Questa volta abbiamo però voluto approfondire come viene costruita una bottiglia che costituisce ancor’oggi il principale e più utilizzato contenitore per il vino.

Siamo quindi andati a visitare la Vetrobalsamo, storica azienda che ha quasi novant’anni, situata, non come si potrebbe pensare in un luogo periferico, ma praticamente in piena città, a Sesto San Giovanni, al confine con Milano.

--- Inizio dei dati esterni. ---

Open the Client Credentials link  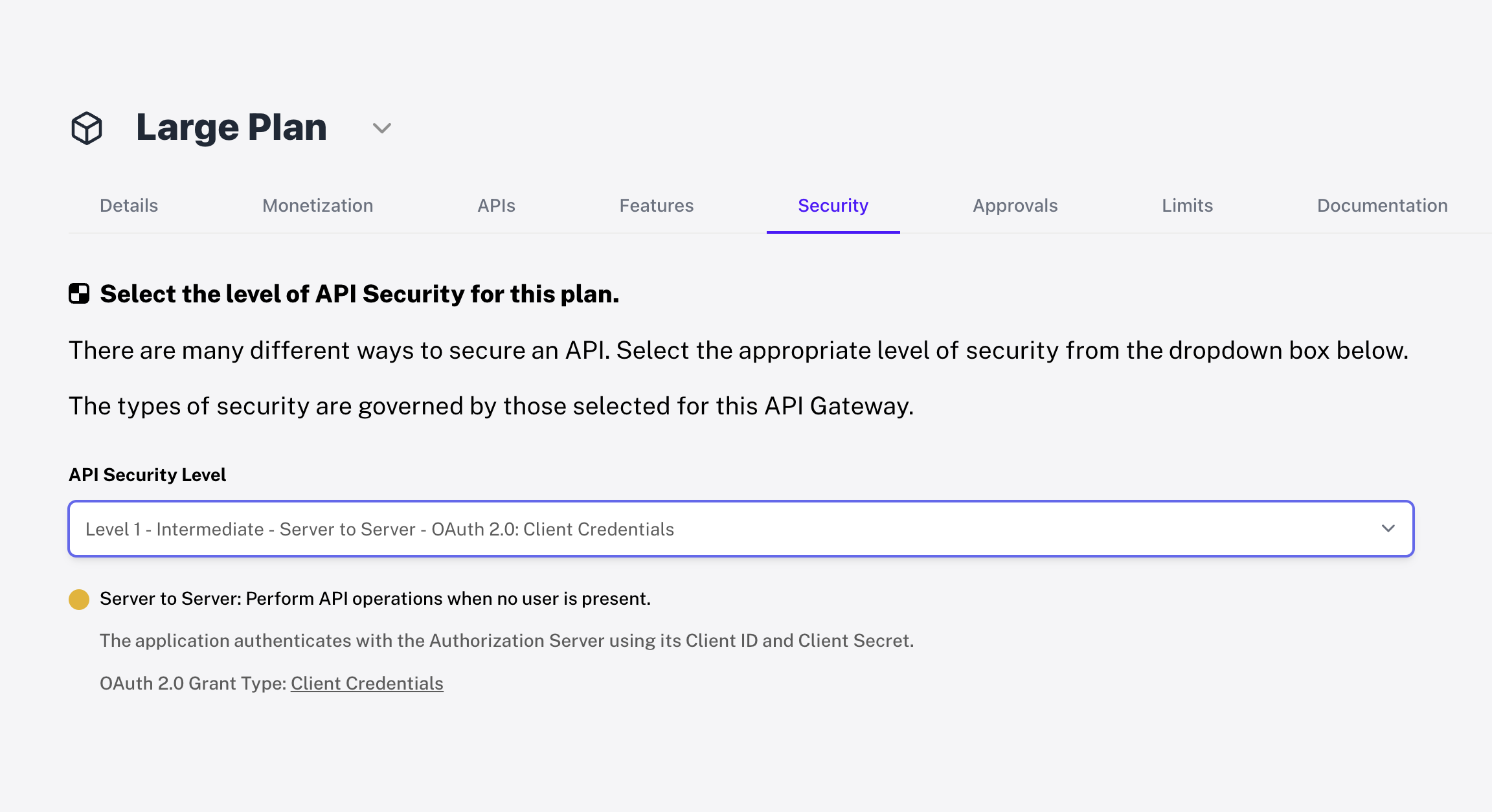tap(367, 683)
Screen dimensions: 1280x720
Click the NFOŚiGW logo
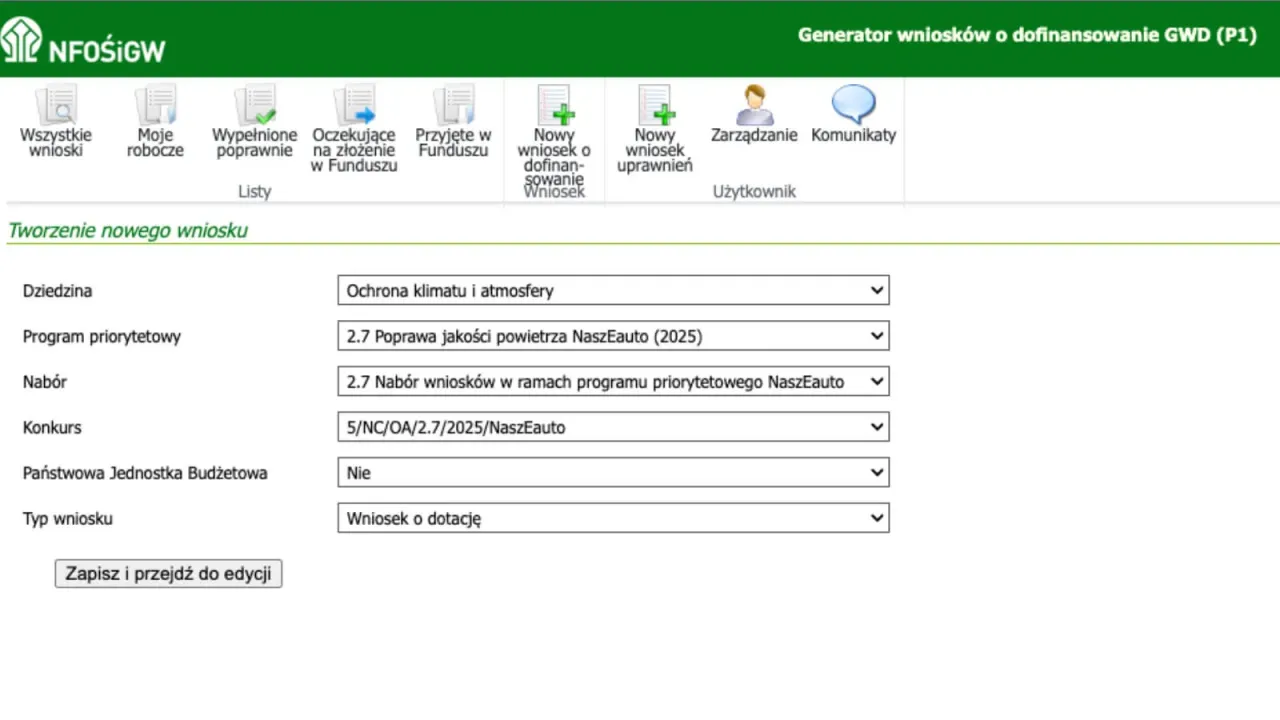click(85, 40)
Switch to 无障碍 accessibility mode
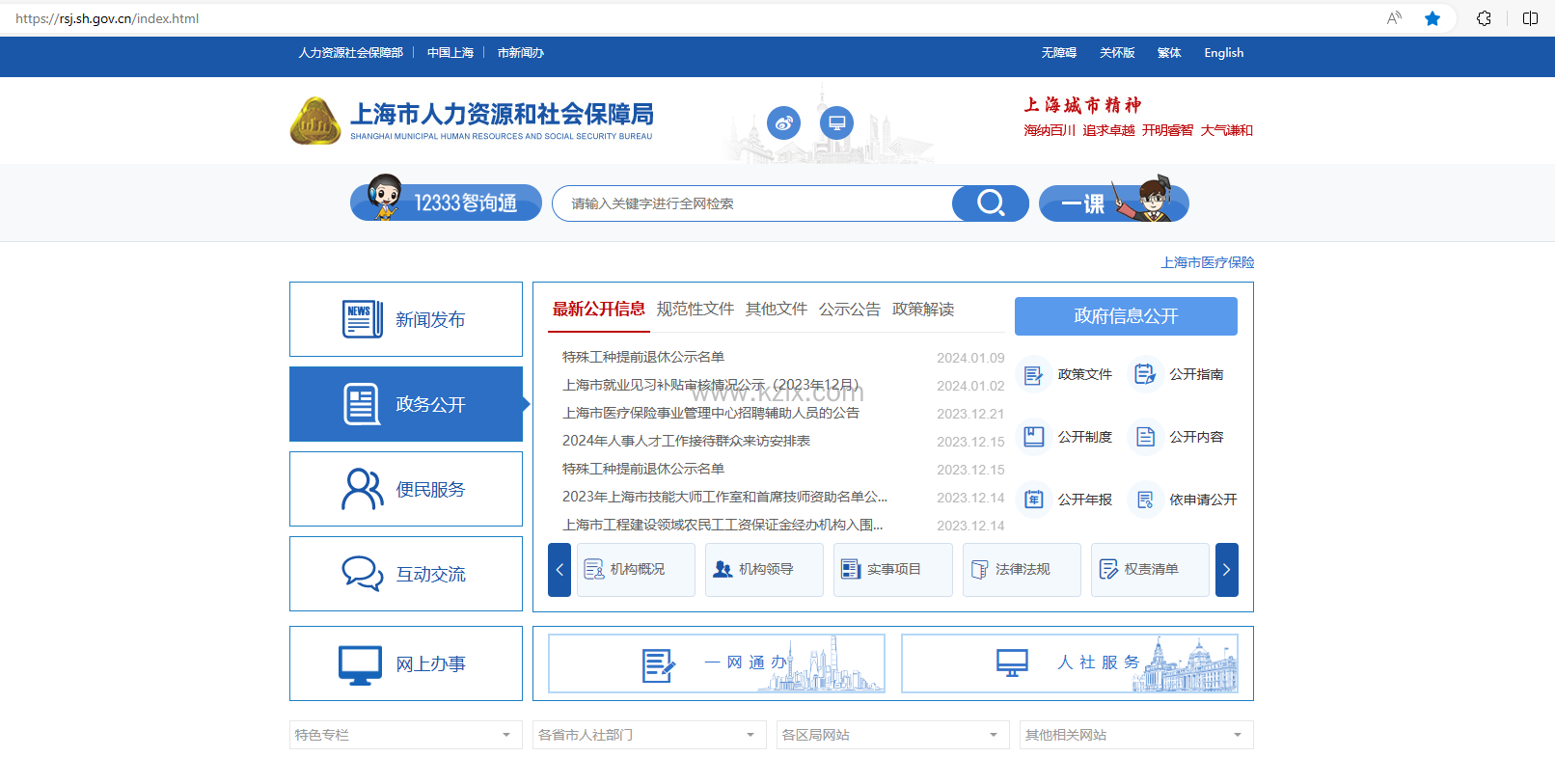The image size is (1555, 784). pyautogui.click(x=1058, y=53)
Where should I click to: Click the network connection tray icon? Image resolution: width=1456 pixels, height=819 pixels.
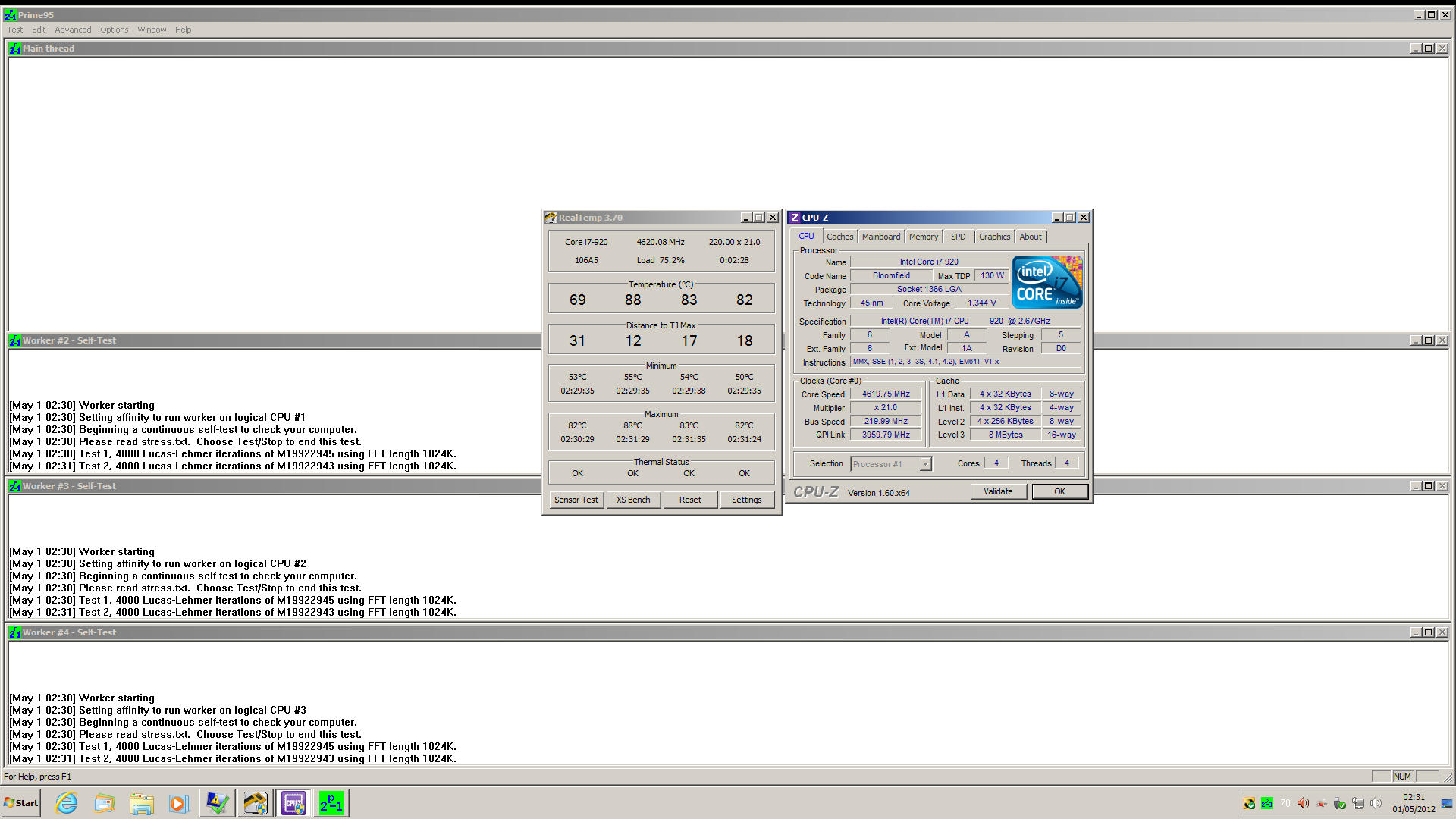[x=1358, y=803]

Si tratta di un’azienda familiare, fondata nel 1938 a Balsamo -che una decina d’anni prima era stato unito a Cinisello andando a costituire l’odierno comune di Cinisello Balsamo- ed acquistata nel 1970 dalla famiglia Reina che, nel 1995, necessitando di maggior spazio per la crescente produzione, ha acquistato i capannoni di una storica azienda milanese, la Ernesto Breda preservando in questo modo un pezzo di storia industriale nazionale.

La nuova sede viene inaugurata nel 1998 con l’apertura del primo forno a ossicombustione (Oxy Fuel) -ovvero utilizzante l’ossigeno anziché l’aria, riducendo in questo modo di oltre il 60% le emissioni di ossidi di azoto- primo forno utilizzante questa tecnologia in Italia e tra i primi in Europa.

Nel 2016 viene inaugurato il secondo forno, sempre utilizzante la medesima tecnologia, destinato alla produzione di bottiglie bianche e nel 2020, necessitando di ulteriore spazio vengono acquistate le aree della ex-Marcegaglia.

L’area complessiva occupata dalla Vetrobalsamo è ora di 300.000 metri quadri, metà dei quali coperti.

L’azienda, operante 24 ore/giorno su 365 giorni/anno, produce giornalmente sulle sue 21 linee produttive 750.000 bottiglie, ovvero 240 milioni/anno occupando 250 addetti.

Si producono bottiglie di tutte le tipologie in due unici colori, bianco (ovvero trasparente) e maya (una particolare sfumatura di verde frutto di brevetto aziendale) destinate a contenere vino, spumanti, birre, acqua, distillati, olio, aceto e quant’altro, per un totale di circa 600 referenze, anche su specifico disegno dei clienti, a tale scopo l’azienda è dotata di un reparto progettazione e ricerca.

Il vetro utilizzato è per l’85% frutto di recupero, ovvero rottame di vetro per un totale di 95.000 tonnellate/anno e tutta l’acqua di lavorazione viene recuperata.
Anche il calore prodotti dai fumi provenienti dai forni viene recuperato ed utilizzato per riscaldare l’acqua destinata poi al teleriscaldamento di Sesto San Giovanni e di parte di Milano nord, la stessa energia viene inoltre utilizzata per il funzionamento della fabbrica.

L’esterno dei capannoni è estremamente curato, vi si trova infatti un giardino piantumato con arbusti ed alberi ad alto fusto, creando in questo modo un ambiente armonico anche se situato all’interno di una fabbrica.